SHORT TASK 1: Rewrite the listing from the line holding "Task: Click the 10/6 high label 479" through the end of the listing, inclusive, with the requests included and 119 added to every coordinate number in the answers. Please leave the pictures out.

Introducing Medieval Wisdom: An Exploration with C S Lewis – part 2


St Valentine's relicsThe alienness of it all – and, on not being an antiquarian

I don’t deny that the terrain of the medieval church seems alien to most of us today. Before us, relics peer out from within gilded boxes, and the devout approach them as conduits to divine power. Above us, saints hover supernaturally, and the earthbound plead for their intercession. At the high altar, the priest, back to congregation, performs an elaborate sacred drama, elevating the bread and wine, pronouncing the Words of Institution, and the devout await the ringing of the bell, at which time they gaze at those same elements and see the literal body and blood of Christ. Within the confessional, the penitent kneels, receives absolution, and hears the works of satisfaction she must perform for her soul’s sake. And in cloisters, cathedrals, and cow pastures, tonsured monks sing Psalms, mitered bishops pronounce on doctrine, and ragged peasants supplicate Mary with weeping.

SHORT TASK 2: In the text on medieval wisdom, what do the devout await at the high altar before gazing at the bread and wine?

GIVEN INFORMATION:
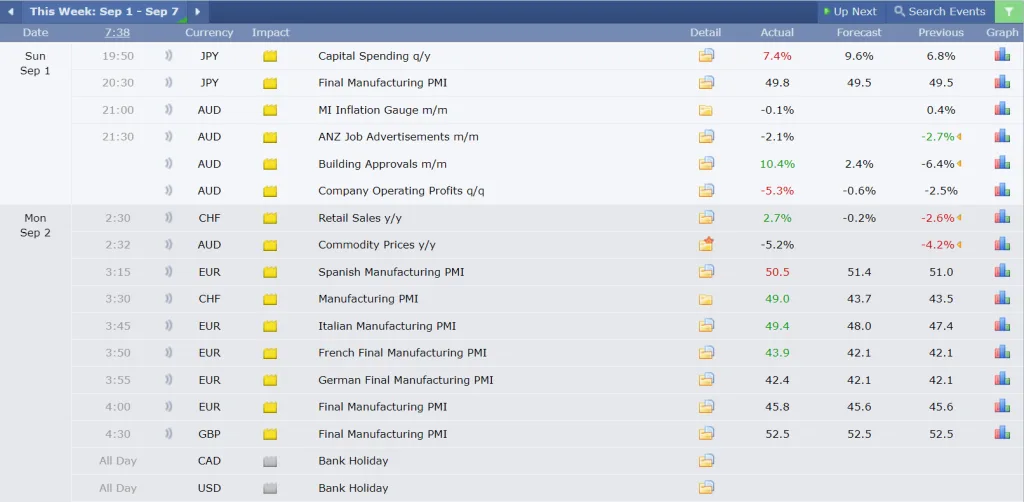Image resolution: width=1024 pixels, height=502 pixels.
Task: Open graph for Retail Sales y/y
Action: (1001, 217)
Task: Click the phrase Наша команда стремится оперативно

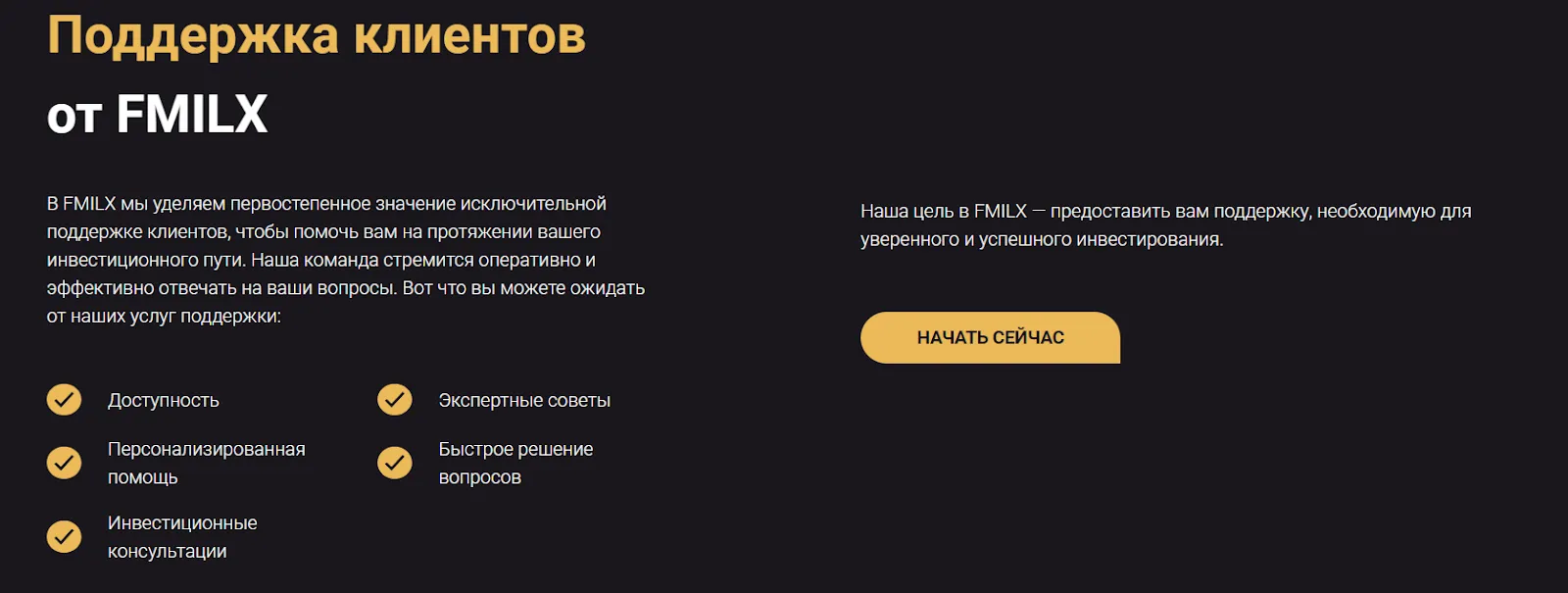Action: point(417,260)
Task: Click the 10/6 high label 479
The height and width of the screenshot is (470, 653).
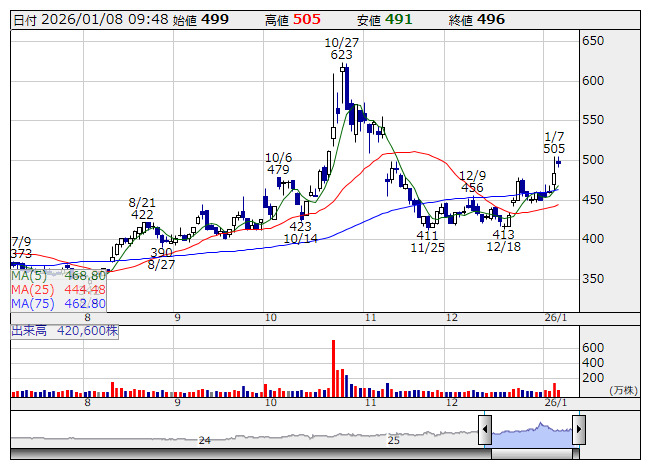Action: coord(278,170)
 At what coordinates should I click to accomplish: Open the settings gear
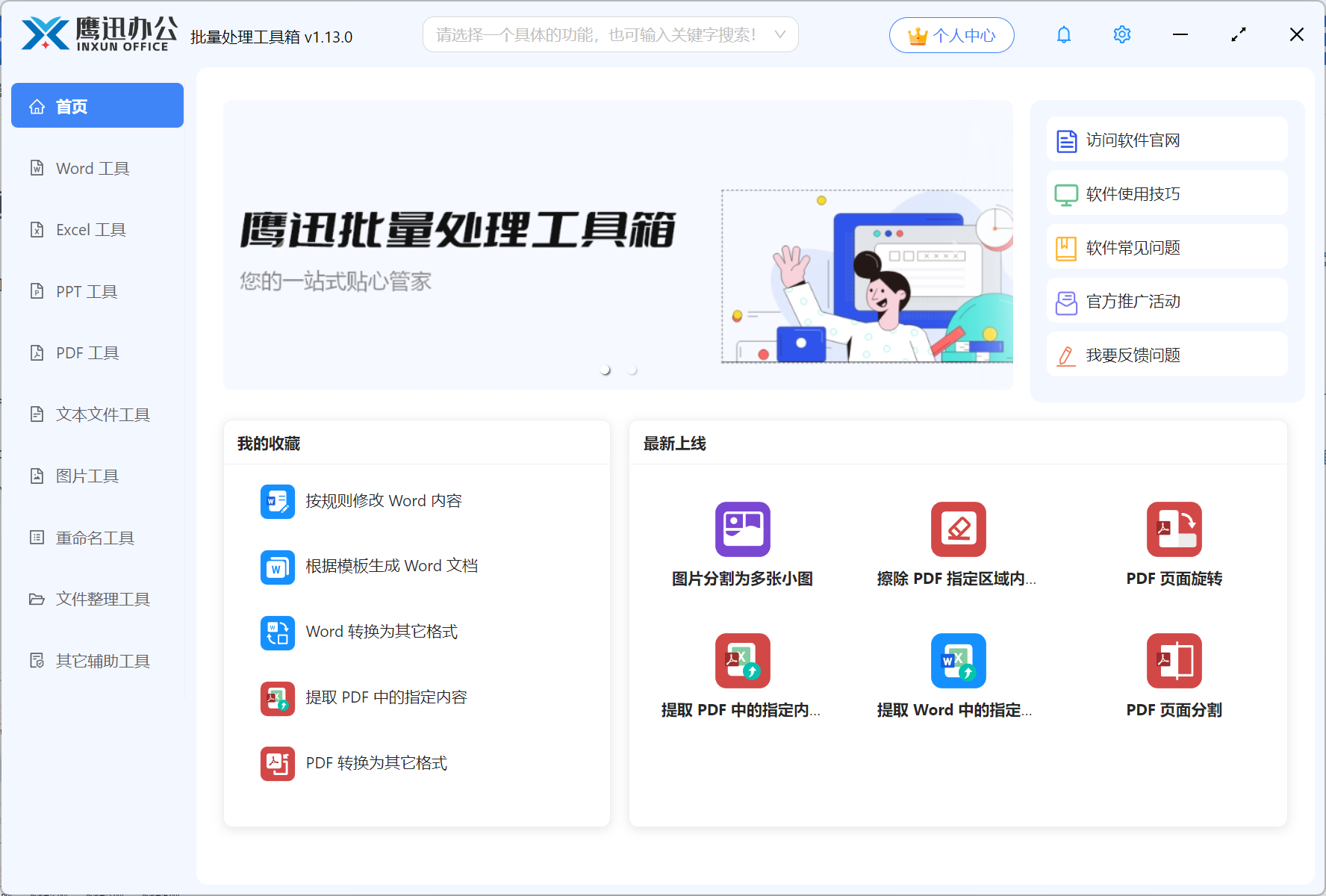click(1121, 34)

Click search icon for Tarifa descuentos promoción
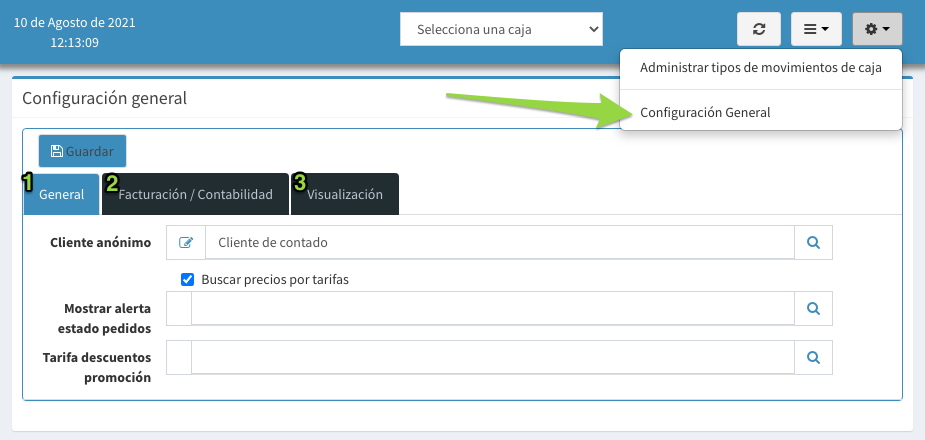(814, 357)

EXERCISE OUTPUT 1:
Task: Click the 10/6 high label 479
The height and width of the screenshot is (470, 653).
Action: coord(397,289)
 At what coordinates should I click to accomplish: Open the settings gear
click(1240, 153)

Click search icon for Tarifa descuentos promoción
(933, 476)

EXERCISE OUTPUT 2: The ringing of the bell.